Sauerbrey's equation gives the relation between the mass deposited on the vibrating crystal per unit area and the change of resonance frequency when the deposit behaves like a stiff coating of the crystal, i.e. when the deposit changes only the mass of the crystal. This is, however, generally not the case when a polyelectrolyte film is built up by successive depositions of polycations and polyanions from solutions. Indeed, on the one hand, the film is a viscoelastic body and on the other hand, the film is in contact with the solution. For both reasons, not only the change in frequency is measured but also the dissipation related to the characteristic damping time of the crystal vibration (Fig. 7B). If the normalized frequency shifts, Δfν/ν, corresponding to different overtone numbers are equal to − m/C, i.e. are independent of ν, Sauerbrey's equation stays valid. If this is not the case, a more sophisticated formalism ought to be used38. In this approach, the film is characterized by its elasticity, µ, its viscosity, η, its density, ρ, and its thickness, d. In the present study, the frequency shift and the dissipation corresponding to the overtones ν = 3, 5 and 7, i.e. for excitation frequencies of about 15, 25 and 35 MHz, have been processed to extract the thickness of the film at the end of the build-up (examples of film growth are shown in Fig. 7C). Hereafter, all thickness results are given for ρ = 1 g cm−3.

### Data analysis

The data set (Table S1), used for analysis and model construction, had 76 data points which were obtained by literature search (43 points) and experiments (33 points). The validation set used to evaluate model performance had 11 points, all generated by experiments (Table S2).

In the original data set, each data point represents one coating with 23 features and one target value (resulting coating thickness). The features are the type of polycation (PC) and type of polyanion (PA), type of ending polymer, PC unit molecular weight (MW) and PA unit MW, total PC and PA MWs, the concentration of PC and the concentration of PA, polycation pH and polyanion pH, the charge density of PC and charge density of PA, presence of carboxyl groups, presence of sulfonate groups, presence of sulfate groups, crosslinking method, bilayer deposition time, type of buffer, buffer concentration, the concentration of KCl, the concentration of MgCl2, and the concentration of NaCl (Table S3).

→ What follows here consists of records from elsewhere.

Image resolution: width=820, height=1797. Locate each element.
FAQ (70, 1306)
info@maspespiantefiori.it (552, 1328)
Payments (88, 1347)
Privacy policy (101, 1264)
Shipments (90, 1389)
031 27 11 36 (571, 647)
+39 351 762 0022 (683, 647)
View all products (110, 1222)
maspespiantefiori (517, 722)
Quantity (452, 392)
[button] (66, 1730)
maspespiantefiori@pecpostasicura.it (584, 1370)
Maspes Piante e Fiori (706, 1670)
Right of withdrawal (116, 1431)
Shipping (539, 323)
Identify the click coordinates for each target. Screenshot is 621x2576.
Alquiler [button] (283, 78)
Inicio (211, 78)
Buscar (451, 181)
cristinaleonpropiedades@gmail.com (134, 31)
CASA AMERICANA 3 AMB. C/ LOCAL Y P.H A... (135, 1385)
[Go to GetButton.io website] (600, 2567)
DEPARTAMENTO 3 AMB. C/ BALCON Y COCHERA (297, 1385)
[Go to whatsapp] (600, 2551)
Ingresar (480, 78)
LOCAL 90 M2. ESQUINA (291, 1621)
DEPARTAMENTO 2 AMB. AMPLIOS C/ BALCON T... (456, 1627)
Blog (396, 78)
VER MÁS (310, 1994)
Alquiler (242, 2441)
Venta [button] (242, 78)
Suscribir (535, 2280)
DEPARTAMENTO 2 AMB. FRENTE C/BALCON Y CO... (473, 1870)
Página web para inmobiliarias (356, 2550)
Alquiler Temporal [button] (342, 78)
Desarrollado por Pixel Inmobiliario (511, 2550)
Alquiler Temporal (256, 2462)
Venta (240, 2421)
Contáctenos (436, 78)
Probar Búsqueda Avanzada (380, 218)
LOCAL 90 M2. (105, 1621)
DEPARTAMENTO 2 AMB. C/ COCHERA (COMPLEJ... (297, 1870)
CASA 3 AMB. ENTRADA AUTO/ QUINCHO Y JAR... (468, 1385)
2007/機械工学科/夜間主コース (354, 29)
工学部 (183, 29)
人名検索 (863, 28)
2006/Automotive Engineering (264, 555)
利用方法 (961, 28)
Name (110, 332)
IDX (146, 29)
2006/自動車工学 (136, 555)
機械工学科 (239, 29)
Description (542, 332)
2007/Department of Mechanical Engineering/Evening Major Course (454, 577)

Relationships between features and target value were evaluated with the Pearson correlation coefficient and Predictive Power Score39. Statistical significance of the Pearson correlation coefficient was checked using confidence intervals for p = 0.05 after Fisher’s Z-transformation.

Three regression models were built to predict coating thickness: one based on features from the original data set, and two Quantitative Structure–Property Relationships (QSPR-type) models based on the RDKit molecular descriptors. To build QSPR models, firstly the SMILES (simplified molecular-input line-entry system) representations of molecules were obtained from the PubChem database. Then, for each polymer SMILES, 123 molecular descriptors were generated using RDKit Descriptors from DeepChem library40.

Features, that are further used to build models, were selected from original feature space and from molecular descriptors space with the Recursive Feature Elimination method having Random Forest as the basis. Finally, two methods were used to construct three coating thickness prediction models: Bagging Regression, QSPR Bagging Regression, and QSPR Support Vector Regression (SVR). All the described methods are implemented in the scikit-learn library22.